In April 2012, we started the process of adopting our son, age five and now our new youngest daughter, age three. When they came to live with us during the adoption process, we immersed them in our homeschool lifestyle as well. We discovered after a few days that our son could not spell his name and his reading skills were behind where we thought they should be for his age. His sister didn’t know any of her colors or alphabets. After a few weeks, we realized that our son might possibly have a learning disability. We did some research and began working with him one-on-one to help him work through his learning issues. Our other two daughters were pretty independent by this point, so we had the time to focus on him. It took approximately six months, but this young man can now read at or above grade level and can successfully sound out words that he has never seen. He has begun to conquer his challenges, but we were able to do this, because we homeschooled him. No teacher or tutor in the traditional public or private school setting would have taken the time reach this young man. If he got an answer wrong, he would have sat quietly and not said another word. He would not be disruptive, but he would not retain anything that was being taught for the rest of the day. He would have been a statistic. His sister, now four, is coming along as well.

In our experience, homeschooling our adopted children resulted in several benefits. First, homeschooling allowed time for our children to become bonded to at least one parent, my wife, and it totally immersed them in the household full-time. Bonding is very important for any child, but it is often particularly difficult for adoptive children to bond with their adoptive families. Every adopted child has been taken from their birth family, and oftentimes, with little or no notice. They may have lived in one or more foster homes, and each time they are moved, they experience the loss of yet another family, another home, another familiar environment. By homeschooling our children, it increased their ability to depend on my wife because she was home all of the time, and if she went somewhere, they went with her. Homeschooling enabled our daughters to develop an extremely close and loving relationship with their mother.

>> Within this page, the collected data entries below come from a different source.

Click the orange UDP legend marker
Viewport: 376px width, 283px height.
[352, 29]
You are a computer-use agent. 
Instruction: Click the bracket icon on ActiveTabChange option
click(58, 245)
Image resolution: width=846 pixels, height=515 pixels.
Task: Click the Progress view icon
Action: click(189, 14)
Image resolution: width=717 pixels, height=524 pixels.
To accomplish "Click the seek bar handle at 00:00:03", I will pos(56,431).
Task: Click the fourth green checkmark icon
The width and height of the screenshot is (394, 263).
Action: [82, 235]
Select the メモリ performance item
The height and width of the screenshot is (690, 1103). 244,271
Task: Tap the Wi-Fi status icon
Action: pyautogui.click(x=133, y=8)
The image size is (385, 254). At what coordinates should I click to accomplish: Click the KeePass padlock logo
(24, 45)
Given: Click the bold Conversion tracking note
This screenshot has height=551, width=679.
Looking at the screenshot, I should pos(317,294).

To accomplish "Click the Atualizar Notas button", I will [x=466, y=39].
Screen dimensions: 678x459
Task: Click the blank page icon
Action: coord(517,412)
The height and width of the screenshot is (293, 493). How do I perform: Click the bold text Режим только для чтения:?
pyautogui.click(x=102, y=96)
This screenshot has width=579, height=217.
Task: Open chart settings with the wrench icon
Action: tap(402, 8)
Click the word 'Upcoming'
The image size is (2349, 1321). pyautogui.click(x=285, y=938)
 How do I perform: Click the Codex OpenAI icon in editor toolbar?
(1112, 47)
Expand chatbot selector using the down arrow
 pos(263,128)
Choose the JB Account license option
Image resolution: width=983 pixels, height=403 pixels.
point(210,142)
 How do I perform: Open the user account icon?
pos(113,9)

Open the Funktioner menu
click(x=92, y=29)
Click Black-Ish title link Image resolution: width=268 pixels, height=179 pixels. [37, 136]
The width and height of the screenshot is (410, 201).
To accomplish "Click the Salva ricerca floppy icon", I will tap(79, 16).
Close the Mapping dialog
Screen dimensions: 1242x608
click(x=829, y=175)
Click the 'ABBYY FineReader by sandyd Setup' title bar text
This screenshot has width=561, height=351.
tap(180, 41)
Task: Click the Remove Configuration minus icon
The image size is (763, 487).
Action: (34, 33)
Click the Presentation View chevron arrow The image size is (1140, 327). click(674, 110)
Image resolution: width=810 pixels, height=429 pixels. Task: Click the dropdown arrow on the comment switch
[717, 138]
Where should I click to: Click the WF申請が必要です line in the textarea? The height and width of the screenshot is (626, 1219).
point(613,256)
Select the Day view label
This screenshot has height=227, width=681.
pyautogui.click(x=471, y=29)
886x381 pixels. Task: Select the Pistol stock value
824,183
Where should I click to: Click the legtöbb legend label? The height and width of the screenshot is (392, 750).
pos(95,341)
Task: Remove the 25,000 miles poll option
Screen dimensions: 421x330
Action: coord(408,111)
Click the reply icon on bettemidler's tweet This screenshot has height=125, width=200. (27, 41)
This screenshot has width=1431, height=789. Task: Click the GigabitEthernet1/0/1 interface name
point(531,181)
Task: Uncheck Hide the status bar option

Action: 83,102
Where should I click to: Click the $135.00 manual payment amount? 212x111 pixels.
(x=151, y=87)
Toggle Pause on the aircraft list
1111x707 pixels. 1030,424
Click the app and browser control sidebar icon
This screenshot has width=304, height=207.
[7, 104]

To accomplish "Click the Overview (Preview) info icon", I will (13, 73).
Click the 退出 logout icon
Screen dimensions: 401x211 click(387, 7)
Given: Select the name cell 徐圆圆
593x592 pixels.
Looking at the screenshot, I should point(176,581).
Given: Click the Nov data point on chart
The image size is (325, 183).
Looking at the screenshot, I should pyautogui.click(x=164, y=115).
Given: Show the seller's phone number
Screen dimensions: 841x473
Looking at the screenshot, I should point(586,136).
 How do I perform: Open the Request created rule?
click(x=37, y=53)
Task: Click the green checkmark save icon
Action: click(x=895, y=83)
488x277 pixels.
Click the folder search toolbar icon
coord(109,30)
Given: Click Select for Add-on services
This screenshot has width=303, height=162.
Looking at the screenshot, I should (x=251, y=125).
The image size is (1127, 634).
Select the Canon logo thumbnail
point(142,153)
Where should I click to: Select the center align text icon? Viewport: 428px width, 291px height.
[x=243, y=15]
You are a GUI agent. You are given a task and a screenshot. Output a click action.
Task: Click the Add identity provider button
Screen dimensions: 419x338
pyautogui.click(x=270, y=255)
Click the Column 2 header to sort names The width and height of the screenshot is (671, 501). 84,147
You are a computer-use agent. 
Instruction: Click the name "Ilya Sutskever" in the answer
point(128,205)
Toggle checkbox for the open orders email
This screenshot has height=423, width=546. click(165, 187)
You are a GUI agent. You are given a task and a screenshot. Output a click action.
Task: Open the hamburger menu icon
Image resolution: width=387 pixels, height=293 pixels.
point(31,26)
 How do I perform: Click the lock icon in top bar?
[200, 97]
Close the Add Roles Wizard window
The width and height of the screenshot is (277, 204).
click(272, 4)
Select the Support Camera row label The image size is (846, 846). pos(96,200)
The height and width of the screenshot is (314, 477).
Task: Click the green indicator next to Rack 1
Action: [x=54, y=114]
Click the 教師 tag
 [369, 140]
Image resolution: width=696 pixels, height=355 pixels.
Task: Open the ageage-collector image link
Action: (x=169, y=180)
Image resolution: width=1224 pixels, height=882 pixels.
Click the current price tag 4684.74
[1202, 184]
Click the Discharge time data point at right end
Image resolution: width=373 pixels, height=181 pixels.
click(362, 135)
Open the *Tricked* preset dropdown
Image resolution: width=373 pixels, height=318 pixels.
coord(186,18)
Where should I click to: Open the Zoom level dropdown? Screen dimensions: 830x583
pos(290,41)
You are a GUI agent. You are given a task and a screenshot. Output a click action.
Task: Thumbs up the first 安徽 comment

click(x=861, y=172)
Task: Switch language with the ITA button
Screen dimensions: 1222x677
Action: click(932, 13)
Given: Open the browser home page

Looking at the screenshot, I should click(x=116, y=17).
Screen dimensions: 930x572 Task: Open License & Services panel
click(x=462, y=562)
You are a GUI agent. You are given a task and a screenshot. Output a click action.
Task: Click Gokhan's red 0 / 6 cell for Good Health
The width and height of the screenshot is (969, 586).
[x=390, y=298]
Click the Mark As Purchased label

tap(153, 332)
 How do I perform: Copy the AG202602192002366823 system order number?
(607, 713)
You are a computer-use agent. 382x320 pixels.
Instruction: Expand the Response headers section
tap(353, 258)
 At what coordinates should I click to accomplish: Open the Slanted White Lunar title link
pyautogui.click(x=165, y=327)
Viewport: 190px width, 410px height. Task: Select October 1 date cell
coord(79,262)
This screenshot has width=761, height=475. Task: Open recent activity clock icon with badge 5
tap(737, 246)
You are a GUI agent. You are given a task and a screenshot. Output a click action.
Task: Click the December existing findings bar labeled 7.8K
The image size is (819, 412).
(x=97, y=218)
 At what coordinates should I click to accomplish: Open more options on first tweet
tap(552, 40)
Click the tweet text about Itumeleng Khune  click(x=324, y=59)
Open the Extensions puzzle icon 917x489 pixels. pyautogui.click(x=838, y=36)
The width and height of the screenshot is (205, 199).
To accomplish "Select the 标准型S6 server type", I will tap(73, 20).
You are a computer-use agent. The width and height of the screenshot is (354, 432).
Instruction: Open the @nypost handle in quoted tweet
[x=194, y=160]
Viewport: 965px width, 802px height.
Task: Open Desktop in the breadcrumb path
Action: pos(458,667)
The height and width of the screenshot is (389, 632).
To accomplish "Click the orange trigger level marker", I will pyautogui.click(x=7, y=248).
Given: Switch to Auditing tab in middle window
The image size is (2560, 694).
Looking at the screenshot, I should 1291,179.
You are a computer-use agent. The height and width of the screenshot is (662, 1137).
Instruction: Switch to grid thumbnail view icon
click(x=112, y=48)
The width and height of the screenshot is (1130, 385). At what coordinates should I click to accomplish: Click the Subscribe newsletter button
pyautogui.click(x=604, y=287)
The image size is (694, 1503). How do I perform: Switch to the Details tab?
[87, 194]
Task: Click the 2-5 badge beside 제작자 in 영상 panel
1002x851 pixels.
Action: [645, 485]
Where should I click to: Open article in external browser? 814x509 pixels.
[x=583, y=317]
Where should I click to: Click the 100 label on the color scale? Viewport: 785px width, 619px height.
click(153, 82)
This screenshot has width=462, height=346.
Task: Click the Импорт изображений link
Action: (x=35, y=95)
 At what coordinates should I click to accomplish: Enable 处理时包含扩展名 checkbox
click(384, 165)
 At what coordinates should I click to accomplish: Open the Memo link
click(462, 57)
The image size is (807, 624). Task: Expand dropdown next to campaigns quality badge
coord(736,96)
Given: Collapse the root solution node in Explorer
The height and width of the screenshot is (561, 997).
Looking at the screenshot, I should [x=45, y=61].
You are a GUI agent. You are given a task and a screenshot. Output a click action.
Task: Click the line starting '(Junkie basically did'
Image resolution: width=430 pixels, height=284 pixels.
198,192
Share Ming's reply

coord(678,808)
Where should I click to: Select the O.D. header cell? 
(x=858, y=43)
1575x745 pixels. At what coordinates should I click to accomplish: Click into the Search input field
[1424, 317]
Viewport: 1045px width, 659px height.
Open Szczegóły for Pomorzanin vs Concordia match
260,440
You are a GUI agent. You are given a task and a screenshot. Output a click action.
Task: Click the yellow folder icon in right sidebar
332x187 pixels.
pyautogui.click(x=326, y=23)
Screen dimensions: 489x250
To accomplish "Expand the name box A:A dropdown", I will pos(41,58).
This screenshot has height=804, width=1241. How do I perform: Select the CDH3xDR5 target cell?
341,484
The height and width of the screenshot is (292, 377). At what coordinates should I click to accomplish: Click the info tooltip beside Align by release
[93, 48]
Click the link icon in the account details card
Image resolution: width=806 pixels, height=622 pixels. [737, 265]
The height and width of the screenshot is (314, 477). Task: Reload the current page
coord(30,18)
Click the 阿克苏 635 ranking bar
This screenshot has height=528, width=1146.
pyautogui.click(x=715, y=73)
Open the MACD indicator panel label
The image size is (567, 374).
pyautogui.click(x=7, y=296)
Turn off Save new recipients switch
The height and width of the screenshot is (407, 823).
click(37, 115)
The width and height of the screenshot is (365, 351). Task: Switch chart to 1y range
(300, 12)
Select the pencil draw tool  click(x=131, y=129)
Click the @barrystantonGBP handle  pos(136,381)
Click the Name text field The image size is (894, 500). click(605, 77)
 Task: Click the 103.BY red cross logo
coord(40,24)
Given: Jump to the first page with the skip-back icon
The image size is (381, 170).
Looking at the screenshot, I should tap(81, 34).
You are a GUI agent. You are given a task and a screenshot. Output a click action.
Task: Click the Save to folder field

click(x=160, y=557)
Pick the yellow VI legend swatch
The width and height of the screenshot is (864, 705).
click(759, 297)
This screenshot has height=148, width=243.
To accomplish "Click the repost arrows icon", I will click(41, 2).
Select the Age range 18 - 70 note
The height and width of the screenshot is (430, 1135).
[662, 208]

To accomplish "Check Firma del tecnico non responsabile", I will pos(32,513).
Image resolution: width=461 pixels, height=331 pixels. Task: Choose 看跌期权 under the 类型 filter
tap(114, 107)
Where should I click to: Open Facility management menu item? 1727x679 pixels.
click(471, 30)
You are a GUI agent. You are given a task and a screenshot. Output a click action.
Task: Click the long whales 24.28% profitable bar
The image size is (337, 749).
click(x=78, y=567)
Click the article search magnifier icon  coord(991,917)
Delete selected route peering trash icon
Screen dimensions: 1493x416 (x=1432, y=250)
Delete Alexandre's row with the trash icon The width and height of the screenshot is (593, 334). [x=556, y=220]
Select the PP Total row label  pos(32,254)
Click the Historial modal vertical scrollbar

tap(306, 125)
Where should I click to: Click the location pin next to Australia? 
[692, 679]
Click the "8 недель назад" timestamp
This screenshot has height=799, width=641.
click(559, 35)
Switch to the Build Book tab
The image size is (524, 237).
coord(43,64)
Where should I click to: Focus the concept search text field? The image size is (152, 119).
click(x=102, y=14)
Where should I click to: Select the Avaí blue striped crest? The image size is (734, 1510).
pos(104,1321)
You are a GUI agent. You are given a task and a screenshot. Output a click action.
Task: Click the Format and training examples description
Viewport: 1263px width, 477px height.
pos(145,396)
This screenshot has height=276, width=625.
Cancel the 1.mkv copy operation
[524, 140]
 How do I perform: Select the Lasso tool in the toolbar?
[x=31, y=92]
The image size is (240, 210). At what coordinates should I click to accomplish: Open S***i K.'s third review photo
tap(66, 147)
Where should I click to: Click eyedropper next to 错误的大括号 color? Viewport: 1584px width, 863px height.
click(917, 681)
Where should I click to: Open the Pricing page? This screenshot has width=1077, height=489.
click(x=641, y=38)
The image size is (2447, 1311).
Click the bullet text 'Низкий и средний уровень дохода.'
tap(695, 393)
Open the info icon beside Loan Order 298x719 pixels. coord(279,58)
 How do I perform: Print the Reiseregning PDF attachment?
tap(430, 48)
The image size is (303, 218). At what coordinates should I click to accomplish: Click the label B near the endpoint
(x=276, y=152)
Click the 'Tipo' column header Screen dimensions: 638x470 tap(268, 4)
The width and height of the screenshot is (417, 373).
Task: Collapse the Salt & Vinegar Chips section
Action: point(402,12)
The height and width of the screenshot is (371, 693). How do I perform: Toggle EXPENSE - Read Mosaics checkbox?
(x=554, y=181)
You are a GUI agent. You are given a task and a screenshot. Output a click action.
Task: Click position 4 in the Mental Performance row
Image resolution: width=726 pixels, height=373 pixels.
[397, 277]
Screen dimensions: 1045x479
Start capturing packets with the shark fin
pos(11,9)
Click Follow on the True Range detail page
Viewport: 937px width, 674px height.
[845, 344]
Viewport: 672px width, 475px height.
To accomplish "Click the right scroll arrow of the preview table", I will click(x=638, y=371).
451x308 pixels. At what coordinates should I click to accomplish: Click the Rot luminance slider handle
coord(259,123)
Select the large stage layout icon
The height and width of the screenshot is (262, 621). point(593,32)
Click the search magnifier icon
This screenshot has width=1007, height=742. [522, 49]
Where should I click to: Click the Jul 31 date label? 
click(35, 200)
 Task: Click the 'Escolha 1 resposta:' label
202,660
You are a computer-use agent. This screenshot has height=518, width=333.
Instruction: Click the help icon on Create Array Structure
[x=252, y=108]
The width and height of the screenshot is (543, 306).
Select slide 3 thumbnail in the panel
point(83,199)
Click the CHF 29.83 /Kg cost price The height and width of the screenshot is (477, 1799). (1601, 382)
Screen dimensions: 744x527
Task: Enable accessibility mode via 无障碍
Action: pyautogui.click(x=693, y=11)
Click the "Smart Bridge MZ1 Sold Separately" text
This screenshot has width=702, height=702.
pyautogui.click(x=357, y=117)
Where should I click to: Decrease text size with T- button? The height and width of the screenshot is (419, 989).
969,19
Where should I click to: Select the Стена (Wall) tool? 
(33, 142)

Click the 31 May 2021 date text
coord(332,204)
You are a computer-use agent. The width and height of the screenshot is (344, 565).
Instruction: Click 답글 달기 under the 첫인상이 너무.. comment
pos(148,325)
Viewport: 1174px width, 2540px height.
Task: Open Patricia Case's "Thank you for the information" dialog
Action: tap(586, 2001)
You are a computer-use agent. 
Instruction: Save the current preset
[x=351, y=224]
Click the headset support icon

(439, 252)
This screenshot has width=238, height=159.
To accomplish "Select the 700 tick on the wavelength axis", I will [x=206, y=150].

We really saw the benefits of homeschooling when our second two children came to live with us in 2012. Our first two daughters came to live with us when they were one and two years old. While our son and youngest daughter are younger than our first two daughters, our son was five and our youngest daughter was three when they first came to live with us. They carried a lot more emotional baggage and scars than our first two daughters because they were older and actually knew and remembered their birth parents. It took several months before our son really bonded into our family, and it took close to a year for his younger sister to bond to our family. We don’t know how we could have achieved the results we have so far if we had not homeschooled them from the beginning. Part of our homeschool lifestyle was letting them know that they were now a part of our family, no one was going to take them away again, and we were not going to change our minds about keeping them. This message had to be repeated over and over again!

Second, homeschooling our children helped them adjust to our home much easier. When we sent our first two daughters to daycare almost immediately after we adopted them, they were subject to two different environments, and they had to learn to navigate each one at the same time. By homeschooling them, they were able to focus on learning the rules of their new home and not be confused by two different sets of standards.

Third, one of the benefits of homeschooling that we experienced, particularly with our second two children, was academic. Children who have been abused and/or neglected and ripped from their birth families generally are not performing at grade level in school. In fact, it is not uncommon for them to be developmentally delayed because of neglect or abuse. Homeschooling our son and youngest daughter allowed them to learn at their own pace in a loving and supportive environment. Our son had some very serious challenges in learning to read. Homeschooling allowed us to work with him one-on-one and give him the time and attention he needed. Our oldest two daughters supported, encouraged and assisted them as well. They would not likely have experienced such a supportive environment in daycare or public school.

In sum, homeschooling has helped us to love and nurture our children, promote their emotional development and help them to excel academically. It has been our experience that homeschooling our adopted children has helped them cope with their previous losses and given them the comfort of knowing that they are in a safe and secure environment that will last forever.